6) International transfers
We may process data outside your country (including EU and US). When applicable, we use safeguards such as Standard Contractual Clauses (SCCs) and risk assessments, in addition to technical (encryption) and organizational controls.
7) Retention
We retain data only as long as necessary to fulfill the purposes and legal requirements. After the deadlines, they are deleted or anonymized.
| Category | Standard term |
|---|---|
| Chat and preferences | 24 months from last interaction or earlier if you request it |
| Account/provider data | While the account exists + 12 months |
| Reservation records | 5 years (accounting/local requirements may vary) |
| Payment records (no PAN) | According to applicable financial regulations (typically 5–10 years) |
| Technical logs | 12 months (security and audit) |
8) Security
- TLS 1.3 encryption in transit and AES-256 at rest.
- RBAC (role-based access control) and MFA for privileged access.
- Short-duration JWT, key and session rotation.
- Event monitoring and logging, encrypted backups, hardening and patches.
- Environment segregation and principle of least privilege.

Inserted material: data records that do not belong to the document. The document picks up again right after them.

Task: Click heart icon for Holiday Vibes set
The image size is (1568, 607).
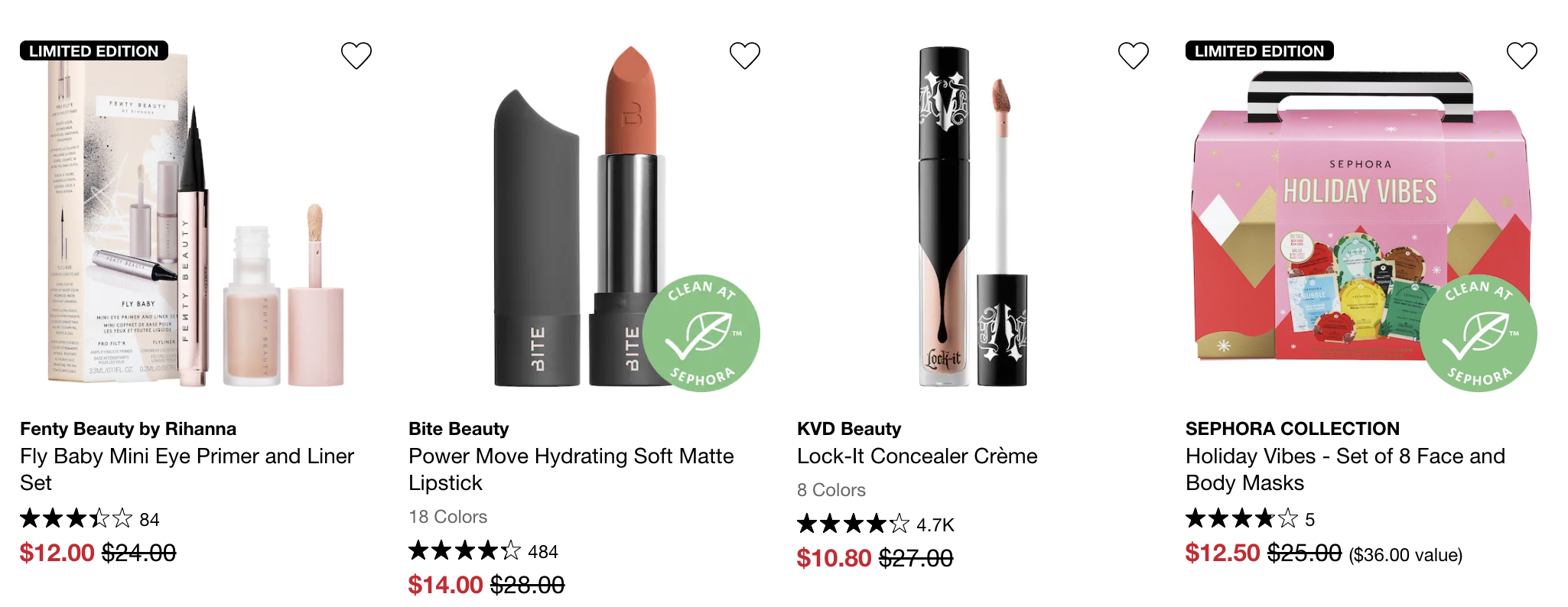Action: coord(1522,55)
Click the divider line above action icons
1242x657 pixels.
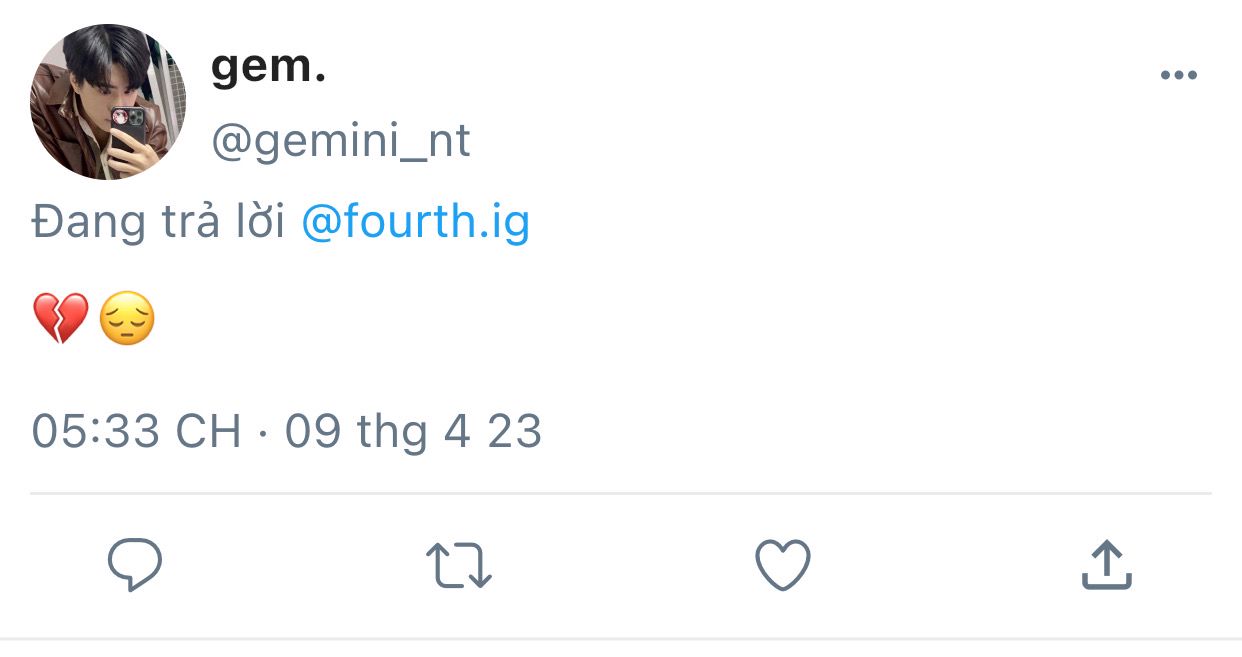coord(621,493)
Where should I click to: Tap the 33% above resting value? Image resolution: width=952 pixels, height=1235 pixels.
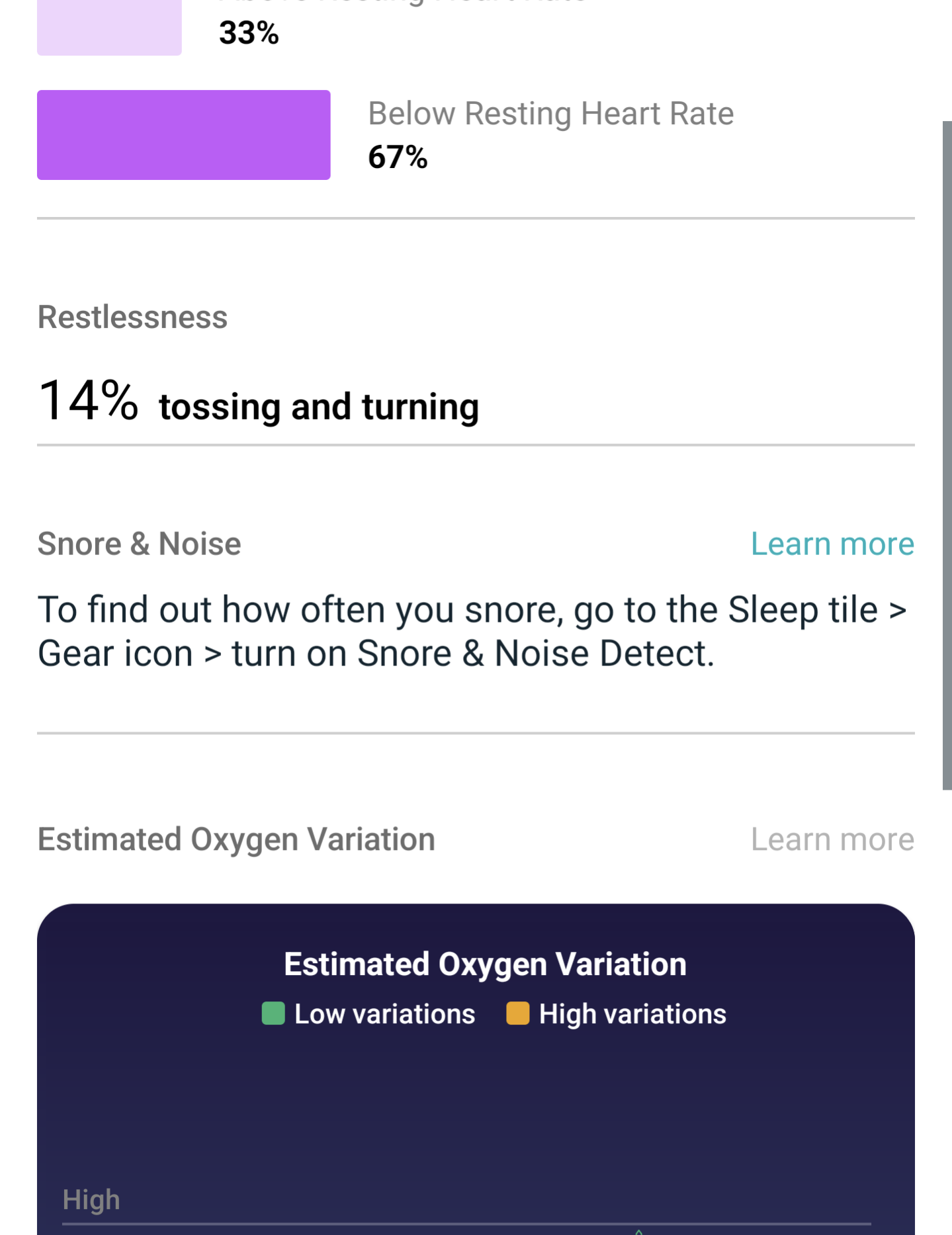click(x=249, y=33)
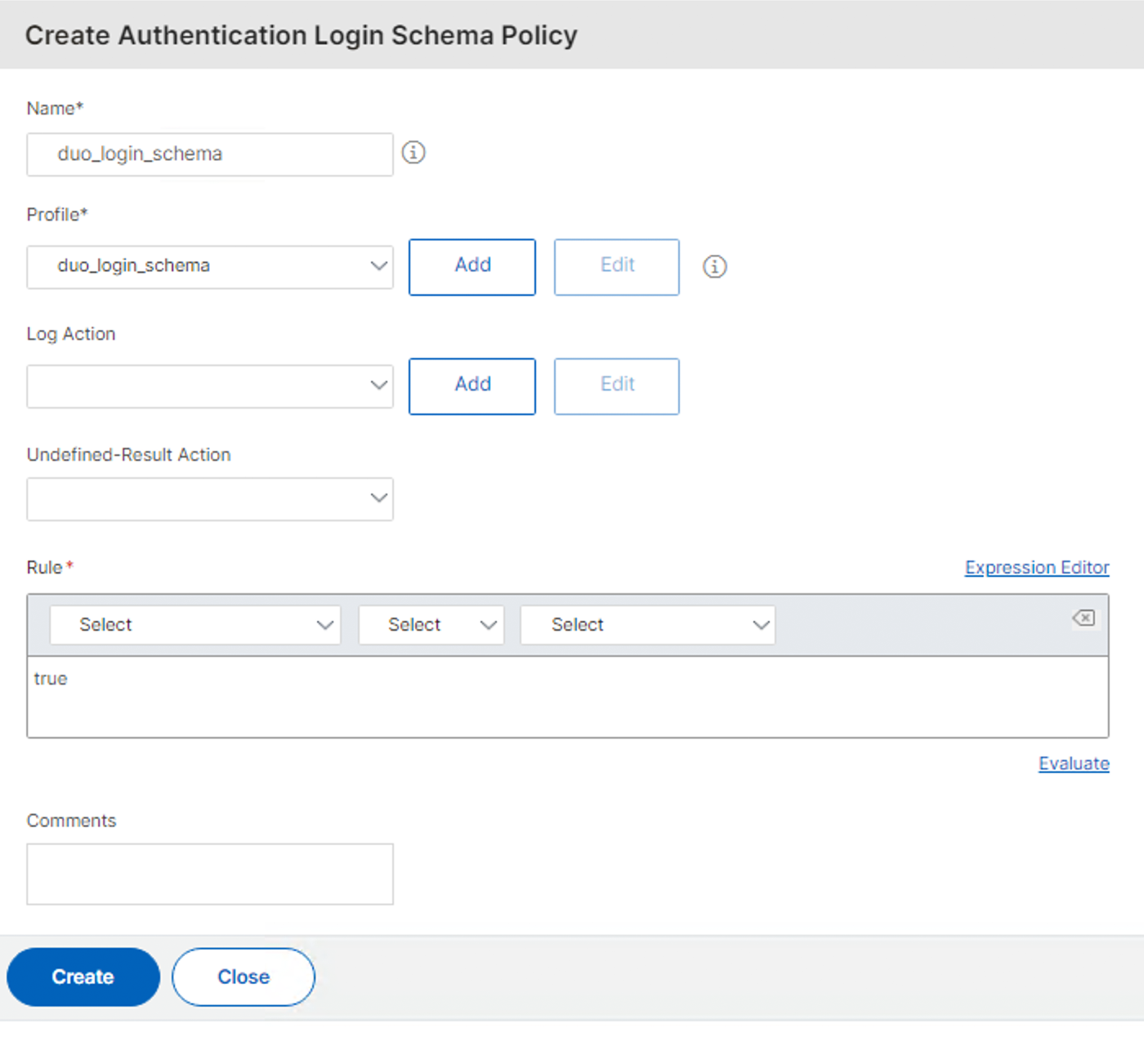Click the Evaluate link
Viewport: 1144px width, 1064px height.
coord(1073,763)
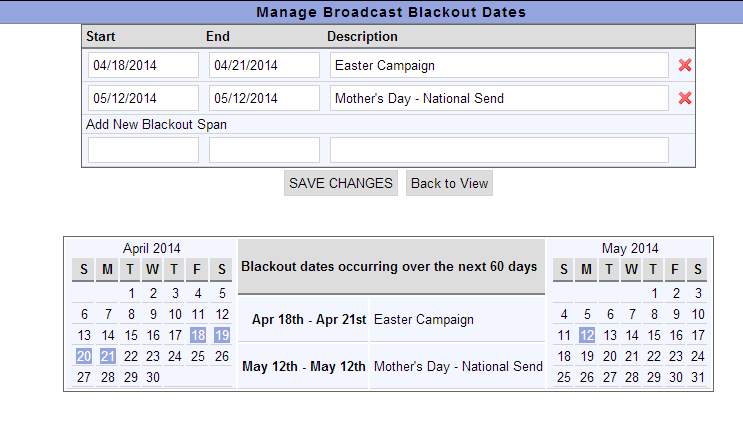Delete the Easter Campaign blackout row

(x=685, y=65)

Although we apply robust measures, no system is 100% infallible. If you suspect an incident, write to us immediately.
9) Your rights
You have the right to:
- Access your data.
- Rectification of inaccurate data.
- Deletion (right to be forgotten).
- Portability in structured format.
- Opposition or limitation of processing in certain cases.
- Withdraw consent when the basis is consent.
How to exercise them: write to privacy@exploraquisqueya.com indicating your request and the associated email/number. We may require identity verification. We respond within a maximum of 1 month (extendable in complex cases).
Complaints: you can also contact the data protection authority of your country (if you are in the EU, your local authority; in the United Kingdom, the ICO; in the Dominican Republic, the competent authority according to Law 172-13).
10) Cookies and similar technologies
We use cookies on the site to:
- Maintain session, remember preferences and improve performance.
- Usage analytics (product-focused; without intrusive profiling).
You can manage or block cookies from your browser. Disabling them may limit functions. If we implement third-party cookies for advertising purposes, we will indicate it in the corresponding banner/preference center.
11) Minors
The Services are not directed to minors under 18 years old. If a minor provided us data without authorization, request its deletion at privacy@exploraquisqueya.com.
12) Contact
Explora Quisqueya
Santo Domingo, Dominican Republic
Email: privacy@exploraquisqueya.com
13) Changes to this Policy
We may update this Policy to reflect regulatory or product changes. We will publish the current version with the update date and, if the change is substantial, we will notify you through a reasonable channel before it comes into effect.